Authors: Gwen Bristow
She put her hand into his. “Goodby, Brute.”
He opened the door and stood aside for her to go through. John and Garnet were waiting in the kitchen.
They all walked out to the front to see the Brute ride off. Florinda and Garnet stood back a little, to let John walk to the Brute’s horse with him. Garnet noticed that Florinda was carrying something blue in her hand; it looked like a very large handkerchief crumpled up with something inside it, but Garnet did not think much about it. She was thinking about the Brute and how sorry she was that he was leaving them. John and the Brute paused beside the horse, and Florinda said to Garnet,
“Have you said anything to John about that panic you got into last night?”
“No, and I’m not going to.”
“You do want to go up there, don’t you?”
“Yes,” said Garnet. “If I didn’t go, I’d miss it the rest of my life.” The Brute turned and shouted an order to his men. Garnet started. “Oh Florinda, he’s leaving!” she exclaimed. Her voice caught, and she felt her eyes stinging again. “How silly of me. He’s doing what he wants to do.”
“Yes,” said Florinda. “He’s a smart man.”
She spoke tersely, and Garnet gave her a puzzled look. “Aren’t you sorry he’s going?”
“Not as sorry as you are,” Florinda answered. She gave a humorous shrug.
“I thought you liked him very much,” Garnet said.
Florinda did not answer at once. She watched the serving-men scramble to mount their horses. As she heard the last orders of departure she turned to Garnet again.

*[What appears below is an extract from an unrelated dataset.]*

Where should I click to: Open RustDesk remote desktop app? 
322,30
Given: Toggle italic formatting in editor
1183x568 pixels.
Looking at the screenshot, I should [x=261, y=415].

“I like him better than any other man I know, Garnet,” she said. “But he got in my way. I know what I want and I like to be let alone to live as I please. And he got in my way. He’s the only man I ever met that I couldn’t fool at least once in a while. I’ll be more comfortable with him in St. Petersburg. That’s all.”
The Brute called to them and waved his hat. He was grinning cheerfully. They called and waved back. The train started with a clatter of hoofs and a lordly cloud of dust. John came back and stood beside them, tucking Garnet’s hand into the bend of his elbow. They said nothing as they watched. The fog was gone now, and the sun was shining. They could see a long way. The Brute’s train thudded off through the spaces between the squat little houses. At last all they could see was the dust, and then that drifted down and they could see no more sign of him. The Brute was off to St. Petersburg.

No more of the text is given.